Friday, August 7, 2009

Terry Dobbs: Research shows that kids don't like smacking - Duh!

The Yes Vote site today proudly points to Terry Dobbs' research.

Adults may define a smack as something a lot gentler than a hit, but children were clear that a smack is a hard hit that hurts both emotionally and physically.

Fear and pain may sometimes achieve short-term obedience, but in the long term these emotions are unlikely to contribute to positive behavioural outcomes or promote children’s effective learning.

Many of the children believed smacking did not work as a disciplinary tool. They said that the use of time out, having privileges removed or being grounded were far more effective means of discipline.

The children’s responses render many adults’ claims and justifications highly suspect. It is also concerning that quite large numbers of children reported adult behaviour that was in fact abusive.

Unfortunately, her research was... a little flawed.

The book repeatedly claims that Dobbs’ research found physical punishment could lead to harm or abuse, yet all her data established that not one of the 80 children interviewed had reported such harm or abuse. Rather than suggesting smacking leads to abuse, the data suggest exactly the opposite: most of the children she interviewed had been smacked, none of them had been abused. Clearly, if Dobbs’ data indicates anything, it is that smacking does not lead to abuse.

Dobbs argues that “children are, in many senses, the experts on family discipline.” At first this appears just loopy, but examined in the context of the book it becomes apparent Dobbs is not simply saying that because children are disciplined they are experts, but that they have the moral maturity to make judgements about the discipline given them, whereas the adults giving the discipline don’t have that moral maturity. The whole reason children need special care and moral training is that they are not experts, they are not mature, and they are not morally astute. If they are such experts they don’t need “reward” either to establish the pattern of behaviour that indicates maturity and expertise.

You can read about this, and other research over at Halfdone (my main blog) - check out the booklet "by Fear and Fallacy" where the above quote comes from. That booklet goes into considerable detain over the flaws in this and other research, far to extensively to quote here.

Claims by anti-smackers that smacking doesn't work should always be treated with suspicion, if not contempt. Yes, smacking can be done badly and hence ineffectively, but if done correctly it is a useful tool of parenting.

But the biggest evidence is the case that started all this off.

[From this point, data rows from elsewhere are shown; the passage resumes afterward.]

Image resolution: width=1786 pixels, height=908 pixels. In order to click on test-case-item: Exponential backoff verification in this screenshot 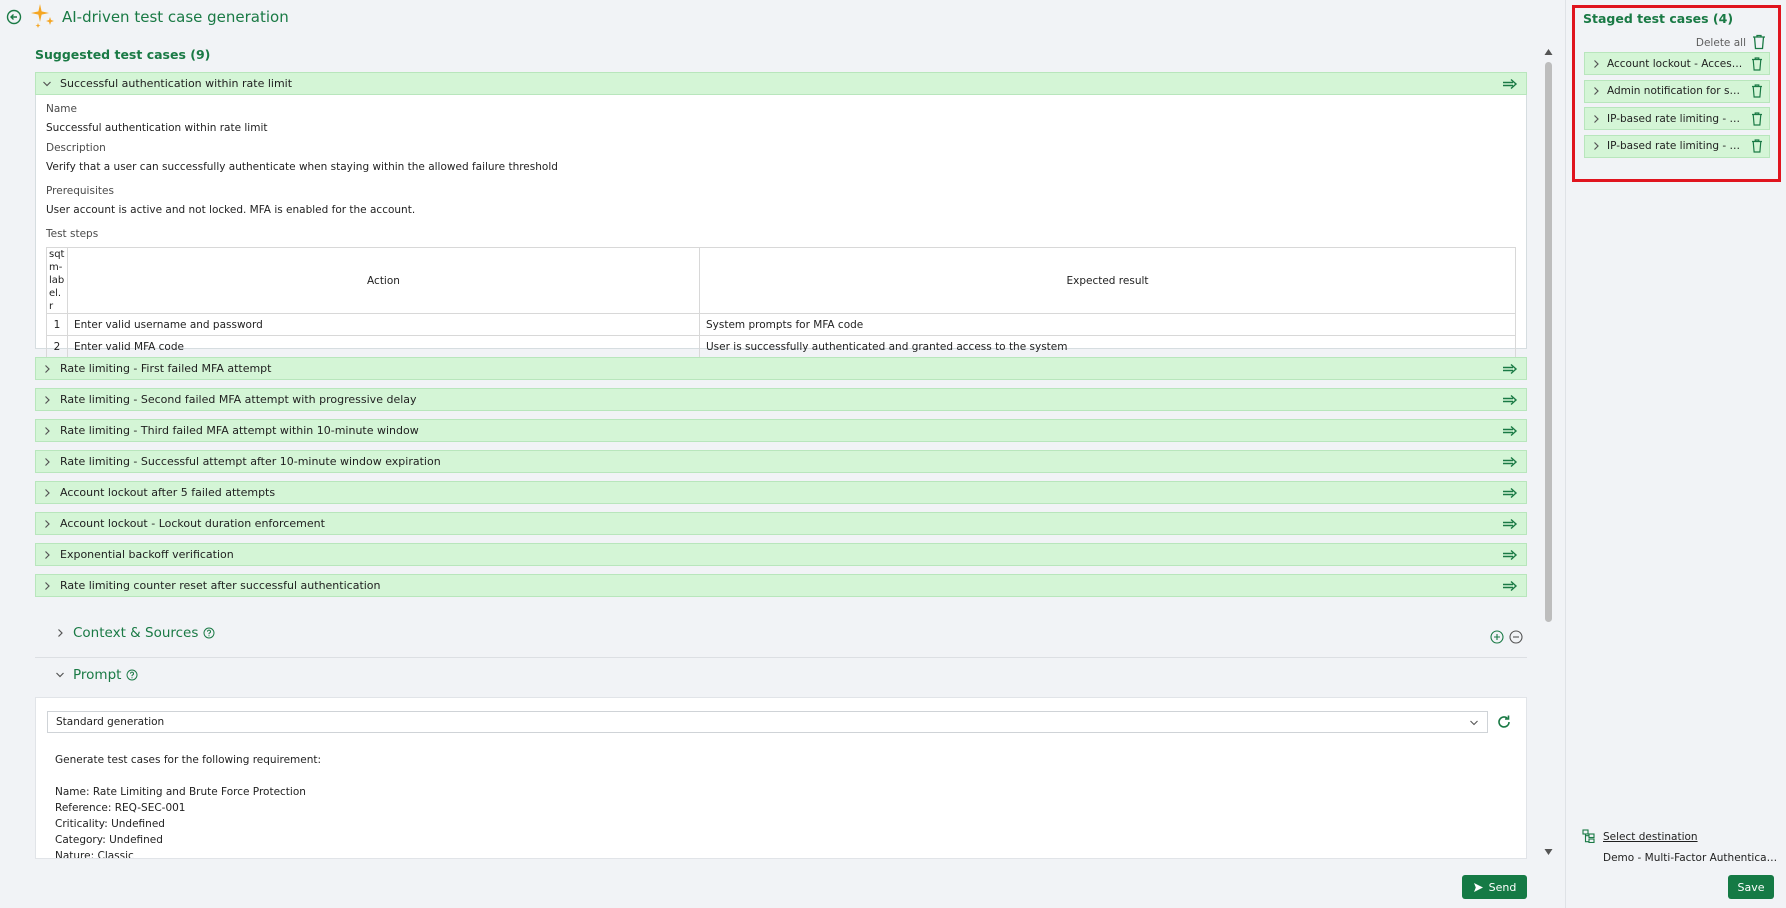, I will do `click(781, 554)`.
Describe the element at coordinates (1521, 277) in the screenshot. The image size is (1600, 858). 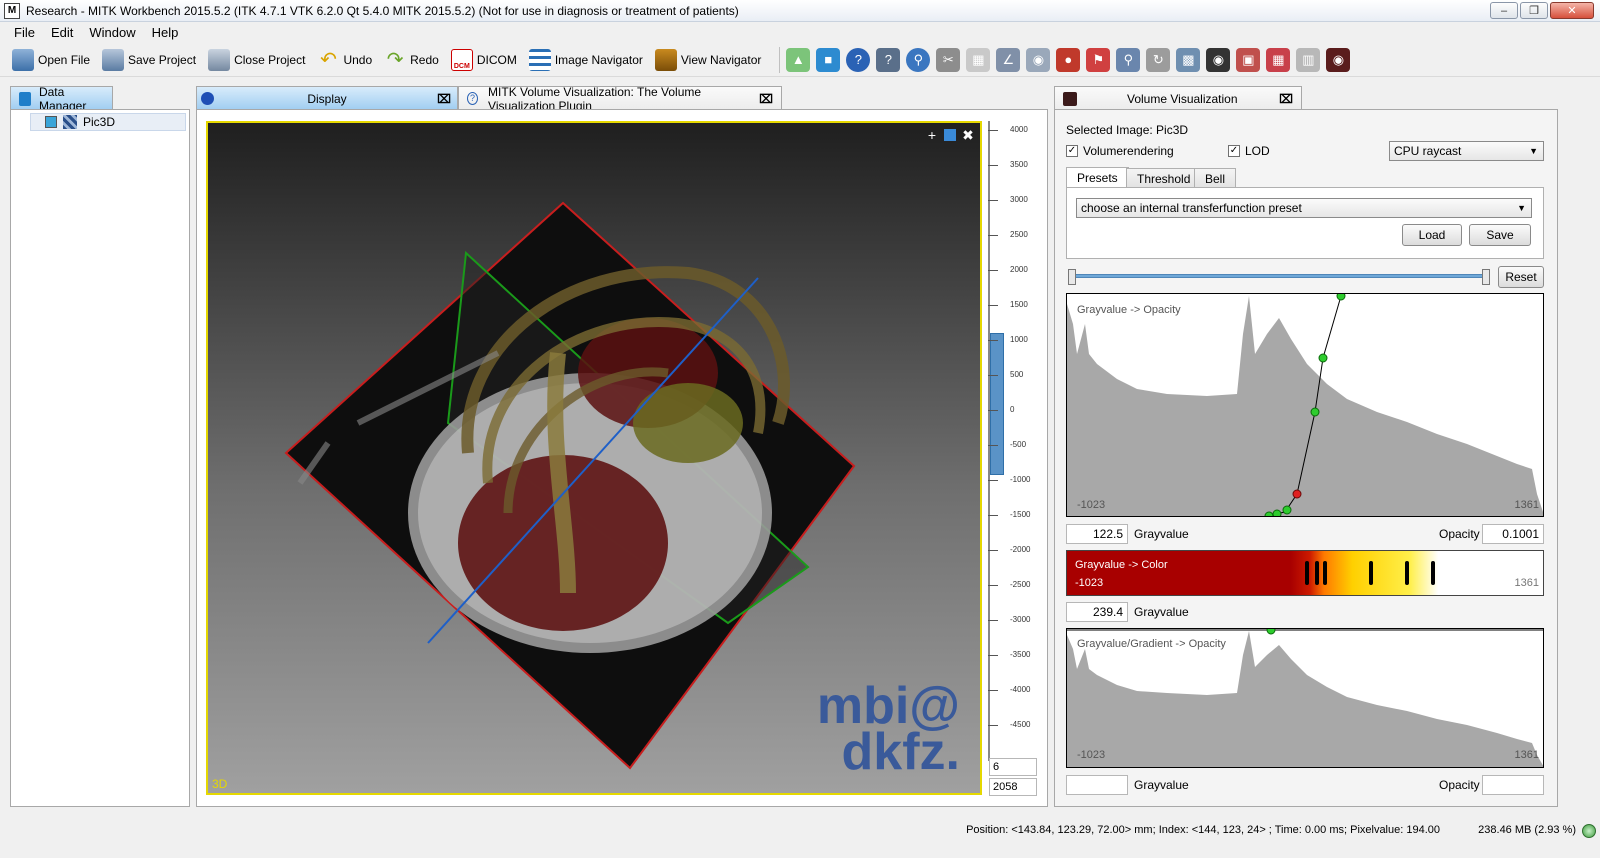
I see `reset-button: Reset` at that location.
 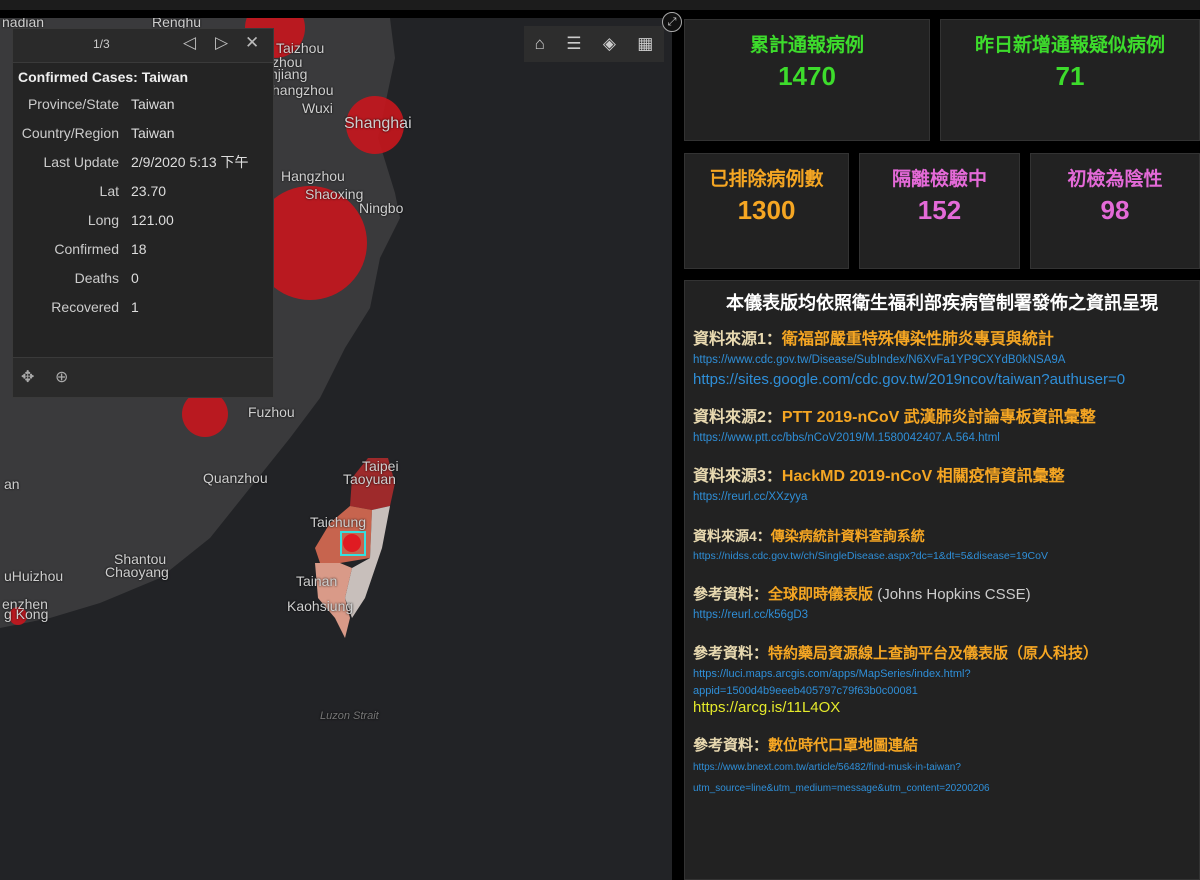 I want to click on field-label: Long, so click(x=103, y=220).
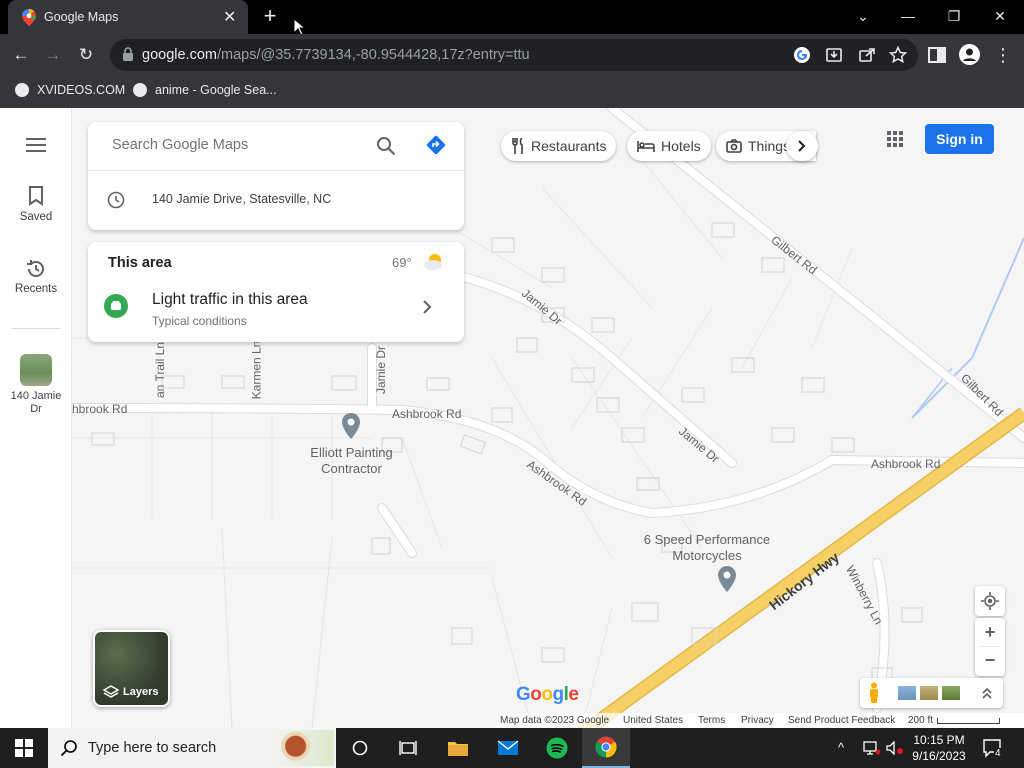 This screenshot has width=1024, height=768. I want to click on saved-button: Saved, so click(36, 204).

The riding crop smack only came to the attention of authorities because the kid suddenly started behaving at school and social workers asked what wonderful think the parent had done.

The fact that that (very effective) discipline was regarded by a jury of 12 men and women as "reasonable in the circumstances*" set off a media fire-storm stoked by liberal "child protection" groups.

And here we are today.


*Oh, and it's always omitted that "the circumstances" included swinging a weapon at an adult's head. I guess there's an irony in that - a law to stop reasonable actions in response to an attempted serious assault called a law against assault.